The Ojibwe people, in their medicine wheel, associate Winter with North, Air/Wind, Cedar, Spiritual Health and Elders. "The Northern Doorway represents rest, reflection, wisdom and sharing." Druidry offers similar perspectives on this season. Instead, many of us accelerate our activities during the holiday seasons of Thanksgiving, Christmas and New Years, adding to the stress of contemporary life's rapid pace. We're just now learning how challenging it is to slow down and enjoy life.
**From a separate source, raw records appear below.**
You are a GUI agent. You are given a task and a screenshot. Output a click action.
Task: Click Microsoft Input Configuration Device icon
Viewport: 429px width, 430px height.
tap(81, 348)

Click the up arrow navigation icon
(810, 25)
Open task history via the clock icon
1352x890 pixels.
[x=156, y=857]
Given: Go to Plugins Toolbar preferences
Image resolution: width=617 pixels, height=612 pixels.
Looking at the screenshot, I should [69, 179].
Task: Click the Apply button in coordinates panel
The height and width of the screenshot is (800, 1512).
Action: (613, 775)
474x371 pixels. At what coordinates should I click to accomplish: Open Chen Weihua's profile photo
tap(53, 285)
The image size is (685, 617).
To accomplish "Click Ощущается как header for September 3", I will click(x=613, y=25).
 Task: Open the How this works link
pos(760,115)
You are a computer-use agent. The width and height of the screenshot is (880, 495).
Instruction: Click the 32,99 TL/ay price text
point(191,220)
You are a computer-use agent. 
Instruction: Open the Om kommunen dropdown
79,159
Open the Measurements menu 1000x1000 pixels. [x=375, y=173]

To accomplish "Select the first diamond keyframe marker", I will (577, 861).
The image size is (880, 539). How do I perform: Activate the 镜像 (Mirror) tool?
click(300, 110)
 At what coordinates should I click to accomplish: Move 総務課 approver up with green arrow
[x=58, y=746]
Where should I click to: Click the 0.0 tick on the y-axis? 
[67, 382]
To rest and reflect is a different form of being "busy." If we never slow down to Winter's pace, how can we tell how much we're hurrying at other times of the year?

The Waking


Theodore Roethke, 1908 - 1963


I wake to sleep, and take my waking slow.
I feel my fate in what I cannot fear.
I learn by going where I have to go.

We think by feeling. What is there to know?
I hear my being dance from ear to ear.
I wake to sleep, and take my waking slow.

Of those so close beside me, which are you?
God bless the Ground! I shall walk softly there,
And learn by going where I have to go.

Light takes the Tree; but who can tell us how?
The lowly worm climbs up a winding stair;
I wake to sleep, and take my waking slow.

Great Nature has another thing to do
To you and me; so take the lively air,
And, lovely, learn by going where to go.

This shaking keeps me steady. I should know.
What falls away is always. And is near.
I wake to sleep, and take my waking slow.
I learn by going where I have to go.